Organisations use NLP algorithms to study their customers, target market, competitors, etc. This enables them to gather insights necessary for crafting winning marketing strategies. Given the fierce competition in every industry today, having access to timely market research data can help you stay ahead of the curve.

You can uncover ground-breaking business opportunities or enhance your competitive edge by analysing sentiment, subjects, and other parameters in unstructured data.

You can also leverage NLP tools to learn more about what your customers want and how to stand out from your competitors.

Downsides of Natural Language Processing

Even though NLP is highly beneficial in many ways, it is not devoid of challenges. The following are some of the downsides of natural language processing.

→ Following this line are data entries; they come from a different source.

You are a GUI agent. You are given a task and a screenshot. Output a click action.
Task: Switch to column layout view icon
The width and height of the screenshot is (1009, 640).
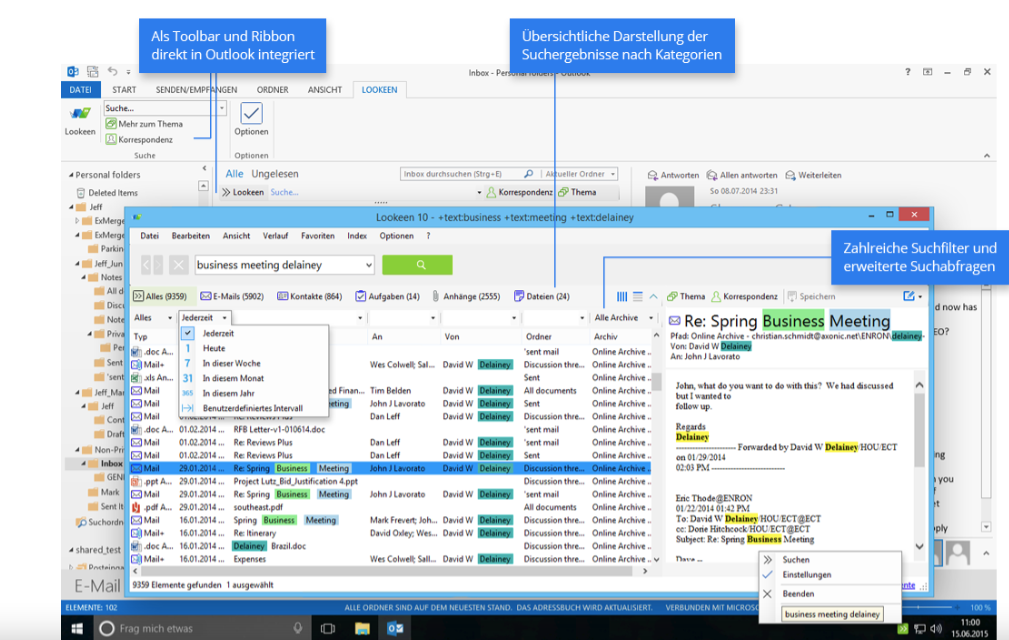[x=622, y=297]
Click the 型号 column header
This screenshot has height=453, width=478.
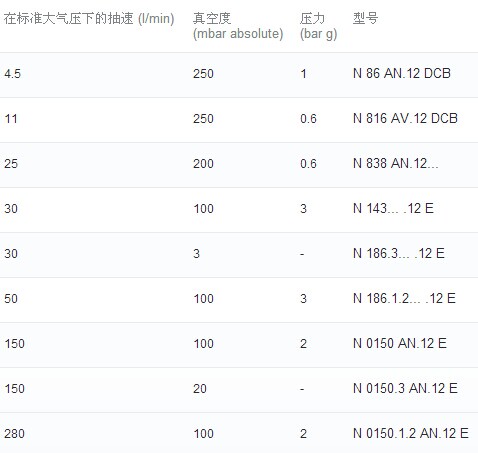coord(365,18)
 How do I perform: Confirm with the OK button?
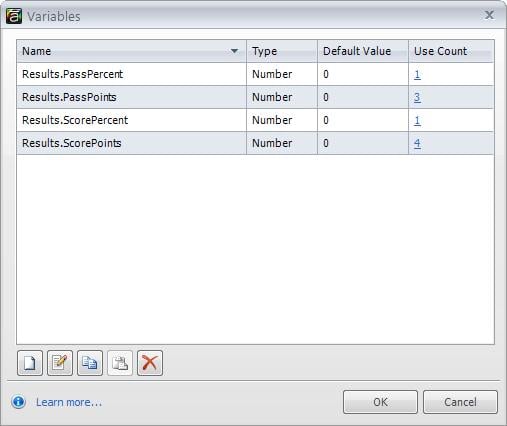tap(380, 402)
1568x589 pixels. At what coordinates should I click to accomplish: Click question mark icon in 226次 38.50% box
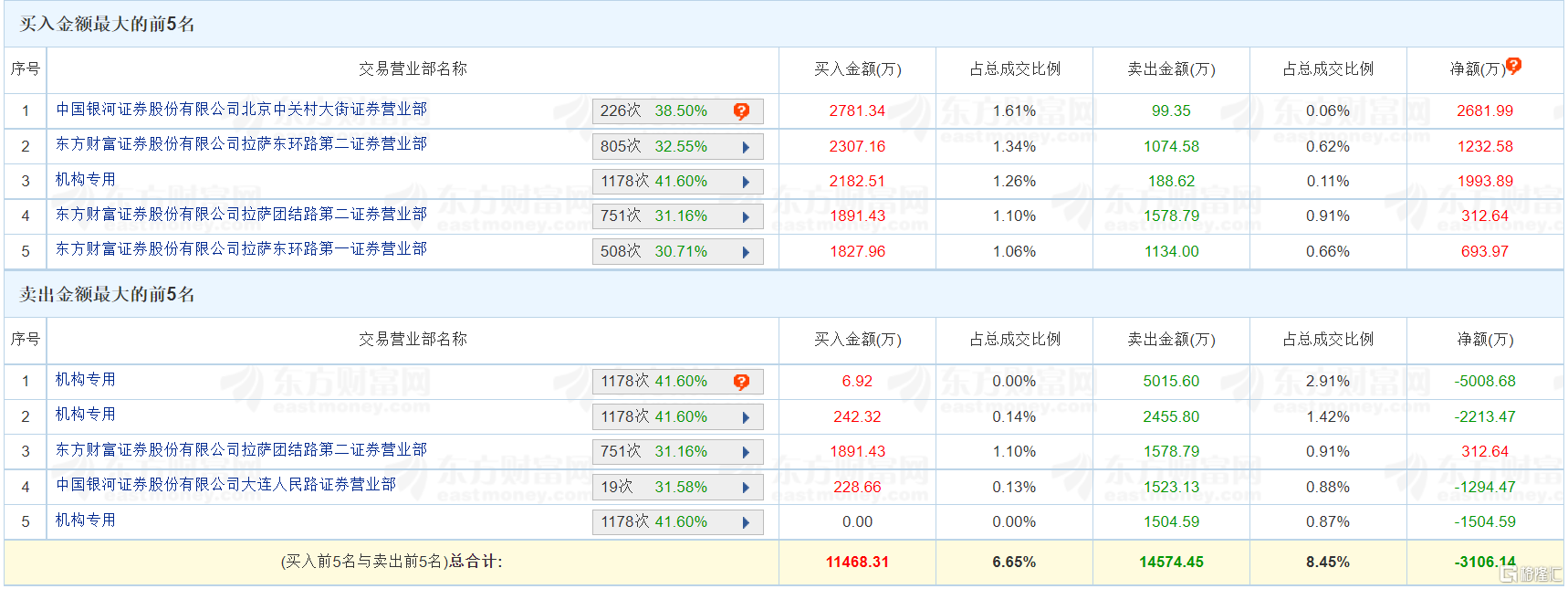[x=741, y=111]
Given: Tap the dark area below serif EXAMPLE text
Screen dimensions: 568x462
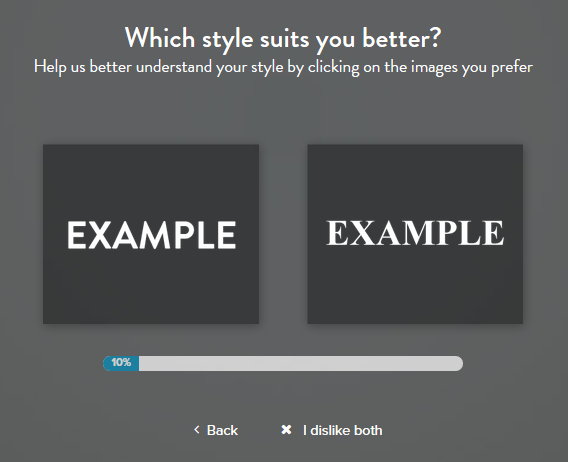Looking at the screenshot, I should tap(415, 286).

NLP systems can find it difficult to understand human speech when it is ambiguous. Due to the complexity of human speech, some other factors like slang, dialects, and social contexts can affect how machines capture, understand and respond to spoken words. Precision is one of the leading challenges of NLP, especially when it comes to understanding and interpreting human languages. Computers require communication with precise, unambiguous, and highly structured commands. Unfortunately, human speeches do not always come with those features.

Evolution of Language

Human languages change and evolve even though they have rules. As humans continue to advance, they create new words and find new ways to express themselves. This is a challenge in natural language processing because sophisticated algorithms that are useful now may become outdated as human language evolves with time.

Tone of Expression

Two persons can say the same thing but their meanings are not the same based on their tone of voice. Computer programs are not capable of capturing tone changes that alter the meaning of what is being said. This becomes a problem with speech recognition. NLP algorithms may not correctly interpret tone and inflection of speech – which also varies based on accents.

Low-Resource Languages

There are thousands of languages used across the globe. However, NLP programs are built mainly using some very popular languages. But some unpopular languages are underutilized. For the most part, there is not much data on most of these languages. The users of those languages are yet to see the power of NLP in full display.

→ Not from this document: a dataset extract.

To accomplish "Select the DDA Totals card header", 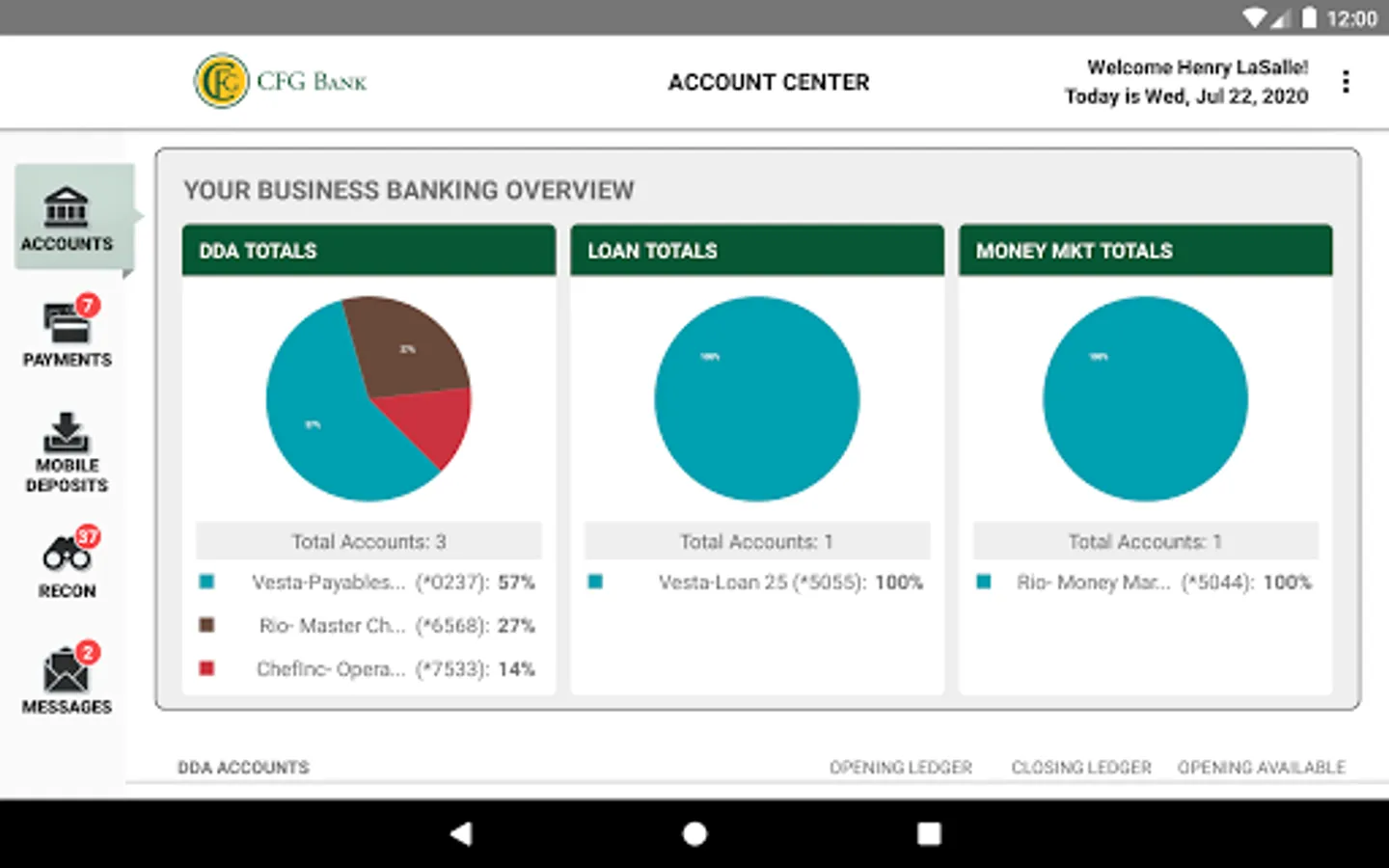I will [369, 251].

Other challenges of natural language processing include errors in text and speech, irony & sarcasm, inadequate research and development, etc.

The Future of Natural Language Processing

Over many decades, the field of natural language processing has grown steadily. Artificial intelligence experts have had a lot of breakthroughs – that are responsible for the many applications of NLP in our world today. Several automation fields have natural language processing as their major driving force. That said, what does the future of NLP look like?

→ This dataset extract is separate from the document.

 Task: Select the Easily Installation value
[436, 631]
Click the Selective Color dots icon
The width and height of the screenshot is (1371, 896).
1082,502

Natural language processing is expected to advance as researchers are relentlessly trying to find ways to overcome some limitations of NLP. In addition to solving NLP challenges, they are also working on incorporating the technology into other fields where they are absent at present. In a nutshell, the future looks amazing and bright for natural language processing. 

As research and development continue to advance, more data will be processed and NLP will be utilized in more helpful ways in new fields of study and business. Natural language processing is a very important part of the future. If you want your company to stand the test of time and be ahead of the curve, you have to consider a strategic adoption of NLP solutions.

To sum up 👇

Natural language processing is a branch of AI that offers solutions which are disrupting the business world, aiding market research, enhancing customer service, and helping organisations deliver goods & services efficiently.

According to a study, about 79% of executives believe that implementing AI solutions in business will make their work efficient and easier.

In another report, 75% of owners say AI in business will help them explore new opportunities.

The question now is: What can you do to enhance your competitive edge?

It is clear that adopting NLP solutions is the way to go.